Danger, Will Robinson

xBlock examines the possibilities of using artificial intelligence for early detection of work-related stress. We are developing an intelligent Employee Experience Platform leveraging artificial intelligence, machine learning, and deep learning. We support employees’ ability to cope in high stress operating environments and to enable early-stage identification of specific factors that cause stress. Timely support measures aimed at reducing employees’ stress factors are designed to operate in a nuanced-yet-clear manner, increasing their professional resources and improving the working culture. Because burnout is preventable.

No doubt detecting harmful stress accurately is challenging. Each of us responds to differently to stressors and restaurant operating environment stressors vary widely. Therefore, the most accurate identification cannot be achieved by using general stress models based on multiple people’s data; instead, we intend to use individual modeling methods.

As the signs or symptoms of work-related stress can be physical, psychological, and/or behavioral, we plan to obtain data from the use of a smartwatch and smart glasses, both of which monitor each employee’s heart rate variability, blood oxygen, stress level, steps counting, and patterns in voice-to-voice interactions, to detect the stressors. When the data is modeled using algorithms, anomalous behavior patterns and employees’ state of stress can be identified as a deviation from healthy responses.

Armed with the information it generates, we intend to connect every second of data from the wearables with the xBlock restaurant performance platform, then pair the stressors with that specific task, in real-time. Work-stress detected will then be identified, categorized, and visible.

Customizable labels such as “heavy workload”, “flaw in operation”, “environment stressor”, can be assigned. Allowing for different employee responses, the system acknowledges the human-ness in each employee…because no one person responds the same exact way.

Fries with that?

Ultimately, restaurant leadership needs powerful, easy-to-operate tools to make the right decision at the right time: to improve workplace culture, to help employees derive satisfaction from their profession, and to improve the health of a clearly debilitated industry.

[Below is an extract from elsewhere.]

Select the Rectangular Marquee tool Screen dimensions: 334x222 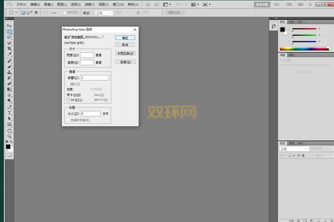(9, 32)
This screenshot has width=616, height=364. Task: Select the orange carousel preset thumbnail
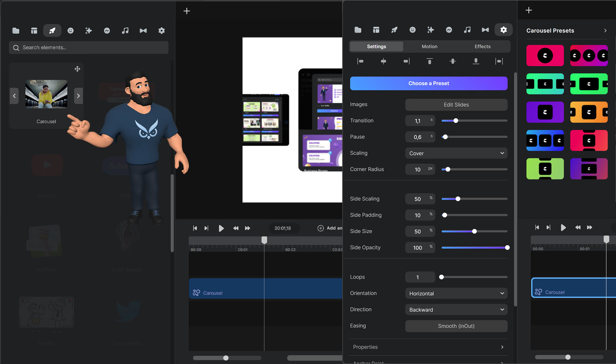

This project is designed to develop reliable, repeatable methods for long-term monitoring of restaurant employee stress levels, where the demands of privacy, information security and legislation are seriously debated and incorporated. Restaurant managers with access to xBlock’s Employee Experience Platform should see improved productivity, but not by outdated, quantitative methods: instead by harmonizing people, processes, and timely stress detection. In an era of workplace upheaval, restaurants that create tailored, authentic experiences should strengthen employee purpose, ignite enthusiasm for the practice, and elevate organization-wide performance….retaining and exciting the best people, creating value and maintaining a competitive edge as they do so. Entry level or last resort no longer: restaurants need to become an industry of choice for future workers.

You are the body electric

“Over the course of the 20th century, developed economies of the world evolved from industrial to knowledge-based. We are at another watershed moment, transitioning to human economies — and the shift has profound implications for management. The know-how and analytic skills that made employees indispensable in the knowledge economy no longer give them an advantage over increasingly intelligent machines. But they will still bring to their work essential traits that can’t be programmed into software- like creativity, passion, character, and collaborative spirit- their humanity, in other words. The ability to leverage these strengths will be the source of one organization’s superiority over another. It hints at how fundamental the commitment to humanity must be in a company.” Seidman, Dov. “From the Knowledge Economy to the Human Economy” HBR, November 12, 2014.

We believe that in the coming years, investment in employee well-being will become mandatory in those industries straining for labor stability. By this process, allegiance and productivity at the individual, organization, and society levels are at stake. The era of productivity metrics at any cost has past- experience now drives productivity. Time for its due.